Significantly, the Globe cited as an example of the measures being considered the $13.7 billion 2009 bailout of the Canadian operations of Chrysler and General Motors. This bailout, implemented amid the global financial crisis, secured the profitability of the automakers through massive wage cuts, the entrenchment of a multi-tier pay structure, the gutting of workplace benefits, and the destruction of thousands of auto jobs. Paul Booth, a senior civil servant involved in the auto bailout, remarked to the Globe that government support to companies should be provided on condition that they can “rebuild after the crisis.” In other words, companies receiving government support should be restructured at workers’ expense to guarantee the continued flow of multi-billion-dollar payouts to executives and shareholders.

While workers’ living standards will be further undermined, the government’s various bailout schemes make no demands, even of the most limited character, on the banks, such as reducing executive pay and bonuses or rolling back their usurious credit-card interest rates. On the contrary, a Globe article yesterday reported that Canada’s big banks are boasting that unlike their international competitors, they will continue to pay out dividends to shareholders at pre-crisis rates.

The unprecedented scope of the wealth being transferred from public into private hands by means of the socialization of private corporate debt is producing a qualitative change in the relationship between the state and the financial elite. The government is not merely transferring resources into the hands of the super-rich, but hiring financial firms to assist the work being carried out by nominally public agencies and institutions.

This is underscored by the news that the Bank of Canada has hired BlackRock, the world’s largest manager of private equity wealth, to help run its asset purchasing programs. While the Bank will continue to manage its purchases of government and municipal debt, BlackRock will advise it on the buying up of corporate debt under the its new Commercial Paper Purchase Program.

As the right-wing National Post approvingly noted, in opting to work with BlackRock, Bank of Canada Governor Stephen Poloz “put urgency ahead of dithering over potential traps such as conflict of interest, a rushed tendering process and bad optics.” The business-friendly daily was even compelled to note that Black Rock has “become a symbol of the revolving door between government and finance,” and pointed to the example of Jean Boivin, a former deputy governor of the Bank of Canada, who currently is the head of research at BlackRock and widely seen as a potential successor to Poloz.
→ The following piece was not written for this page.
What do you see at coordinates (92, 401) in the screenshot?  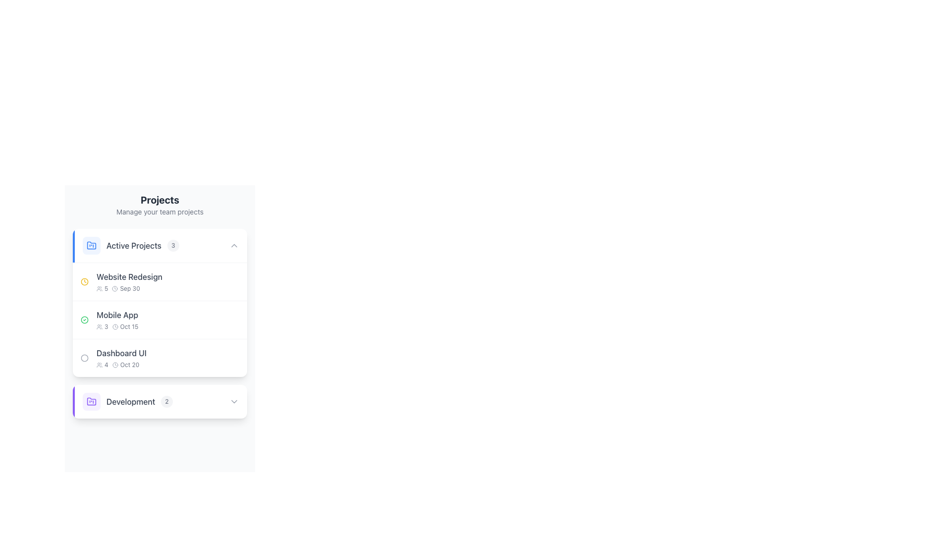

Leading Canadian banks will also be directly involved in managing the Bank of Canada’s newly acquired assets. TD Asset Management will oversee its portfolio, while CIBC Mellon will act as the custodian—services for which they will no doubt be handsomely compensated.

The direct and open integration of the financial elite into the institutions of the capitalist state on an unprecedented scale is incompatible with the retention of democratic forms of rule. Under conditions in which working people face the double-threat of an unprecedented economic collapse and the growing likelihood the country’s chronically underfunded healthcare system will buckle under a surge of COVID-19 patients, the capitalist ruling elite is orchestrating the greatest public heist in the country’s history.

In this regard, the news that over 24,000 military personnel are being readied to deploy across the country assumes a new and disturbing significance. While presented in the media as a necessary step to support overwhelmed civilian authorities with medical care and logistics, like transport, the reality is that the ruling elite is readying police state and military repression to defend its vast wealth from the eruption of social anger it knows will inevitably come. While hundreds of billions of dollars are being showered on the financial elite with virtually no strings attached, millions of Canadians are on the verge of economic ruin. As a survey carried out by accountancy firm MMP prior to the announcement of sweeping lockdowns by governments across Canada noted, 47 percent of the population is just $200 away from insolvency.